As we approach 2020, we are experiencing the dawn of new economies, the constant displacement and resettling of diverse identities, the decimation of our environments and the expansion of our collective consciousness via the internet and close engagement with ideas, values and energies from around the world.

Given the conditions, this is a good time for us to ask ourselves critical questions about money and our value: Is money a genuine mirror for how much we are worth individually & collectively?


Our Approach at Culturebase to Answering these Questions

At Culturebase, this issue of value is critical to us. We exist to advance socio-economic structures so that all identity groups, especially the marginalized, can actualize our full potential and have healthier, happier lives. The questions that birthed Culturebase were: 1. How do we build towards a world that empowers people to flourish being who they are most authentically? 2. What are valuable assets that nearly any person possesses that we could build around?

We first identified the assets that all people possess some level of: identity, culture, and data. This led us to defining two categories of people to serve first: 1. People who are proud of their culture and how it’s shaped them into who they are (their identity.) 2. People who are passionate about creating culture and how their creations impact and permeate the world around them.

Once we selected these groups, we deliberated on how we could cultivate an economy that accurately reflected the value of their lives and works. Fortunately, we discovered that there were already major existing markets that universally support culture and identity owned by the people producing them: tourism and local cultural consumption; both trillion dollar markets globally.

In order to connect these groups to markets that would support their value, we have created a platform that leverages AI and human curation to enable travelers and local culture seekers to tap directly into the offerings and subcultures of our city’s communities, in the same fashion that Spotify and Apple Music use AI and playlisting to curate music and genres.

We have also positioned ourselves to partner major brands with local brands, creators and small businesses in order to bring more visibility to the value produced within our communities. A great example was our “Brand New Day in the A” event, where we partnered Atlanta Falcons, TESLA and MET ATL with more than 50 local vendors for a 4 hour community activation. 

The result? 1200+ attendees produced over 1000 materials recycled, over 5000 transactions and tens of thousands of dollars driven to small businesses and the local creative community in just one day. 

Since then, we have also partnered with the likes of Google, MINT Gallery, Artpocalypse and more to hold workshops in Atlanta that educate small businesses and creators in Atlanta on how to assess their value, how to maximize their value in business and to legally protect themselves. 

So far, we have impacted over 1500 creators and small businesses in Atlanta.

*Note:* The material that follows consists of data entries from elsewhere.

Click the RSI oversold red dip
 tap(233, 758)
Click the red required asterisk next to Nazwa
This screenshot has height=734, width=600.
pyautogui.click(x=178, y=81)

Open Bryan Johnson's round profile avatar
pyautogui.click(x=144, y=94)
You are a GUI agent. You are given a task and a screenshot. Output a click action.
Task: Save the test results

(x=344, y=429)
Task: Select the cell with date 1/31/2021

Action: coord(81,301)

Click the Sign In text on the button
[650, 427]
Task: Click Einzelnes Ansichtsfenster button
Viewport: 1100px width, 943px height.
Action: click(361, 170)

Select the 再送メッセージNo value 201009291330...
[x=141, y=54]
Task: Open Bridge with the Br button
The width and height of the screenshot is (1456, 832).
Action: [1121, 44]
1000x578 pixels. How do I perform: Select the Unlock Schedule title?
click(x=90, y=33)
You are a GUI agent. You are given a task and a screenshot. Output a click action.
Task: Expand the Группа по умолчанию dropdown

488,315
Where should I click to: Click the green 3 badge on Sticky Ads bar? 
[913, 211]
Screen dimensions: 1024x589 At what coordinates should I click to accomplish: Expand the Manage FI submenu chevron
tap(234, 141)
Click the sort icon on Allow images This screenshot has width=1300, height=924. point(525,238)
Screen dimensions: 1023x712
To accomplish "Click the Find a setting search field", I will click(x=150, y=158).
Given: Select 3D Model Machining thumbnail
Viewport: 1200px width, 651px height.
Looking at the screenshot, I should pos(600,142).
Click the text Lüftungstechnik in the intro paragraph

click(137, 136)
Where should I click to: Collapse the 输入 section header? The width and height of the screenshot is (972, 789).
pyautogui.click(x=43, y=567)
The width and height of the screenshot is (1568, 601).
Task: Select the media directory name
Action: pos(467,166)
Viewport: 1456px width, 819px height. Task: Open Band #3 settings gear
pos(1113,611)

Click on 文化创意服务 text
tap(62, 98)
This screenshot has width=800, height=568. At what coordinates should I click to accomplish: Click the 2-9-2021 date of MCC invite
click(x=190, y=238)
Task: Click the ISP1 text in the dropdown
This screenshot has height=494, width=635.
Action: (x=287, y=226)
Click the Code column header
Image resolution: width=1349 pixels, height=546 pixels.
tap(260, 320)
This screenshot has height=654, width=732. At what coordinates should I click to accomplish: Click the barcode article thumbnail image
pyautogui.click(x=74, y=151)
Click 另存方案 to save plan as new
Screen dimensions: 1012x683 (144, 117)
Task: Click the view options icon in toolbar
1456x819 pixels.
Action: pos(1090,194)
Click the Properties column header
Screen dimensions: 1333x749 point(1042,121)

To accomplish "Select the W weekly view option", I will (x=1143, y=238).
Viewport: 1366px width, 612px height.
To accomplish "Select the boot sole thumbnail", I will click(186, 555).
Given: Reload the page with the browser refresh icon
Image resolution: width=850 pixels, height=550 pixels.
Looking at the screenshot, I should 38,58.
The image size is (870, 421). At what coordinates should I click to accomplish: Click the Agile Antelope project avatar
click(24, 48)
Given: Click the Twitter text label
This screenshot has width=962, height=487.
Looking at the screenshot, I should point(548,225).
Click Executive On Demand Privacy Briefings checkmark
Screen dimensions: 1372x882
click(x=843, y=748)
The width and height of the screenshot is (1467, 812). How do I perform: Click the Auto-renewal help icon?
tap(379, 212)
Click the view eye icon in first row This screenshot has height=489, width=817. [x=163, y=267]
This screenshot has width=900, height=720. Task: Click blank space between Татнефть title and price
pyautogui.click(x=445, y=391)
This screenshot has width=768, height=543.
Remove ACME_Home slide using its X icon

As we roll out our tech in full force, we are growing our reach exponentially in 2020. We have already seen an increase in brands seeking consultation on how to uplift our community’s economies while also activating their products, and look forward to continue bridging this gap.

These are just a couple of the ways we have made a dent thus far on the questions we asked above, and we are excited to share the economic data and community impact as we scale.


If you or a brand you know is looking to make a strong positive impact in communities by helping more diverse groups flourish while also getting your brand activated in authentic ways, contact us for a consultation at: [email protected]

By: Aayush Gupta (22C)

November 26, 2019

“Most people think of entrepreneurs as risk-takers. I was taught that you have gifts, you have talent, so you invest in those,” said Kevin Rodgers, founder of SHWAXX Laboratories.  

On Wednesday, November 13, Emory Impact Investing Group (EIIG) hosted a panel attended by students, faculty, and Atlanta community members, at Emory University’s Goizueta Business School.  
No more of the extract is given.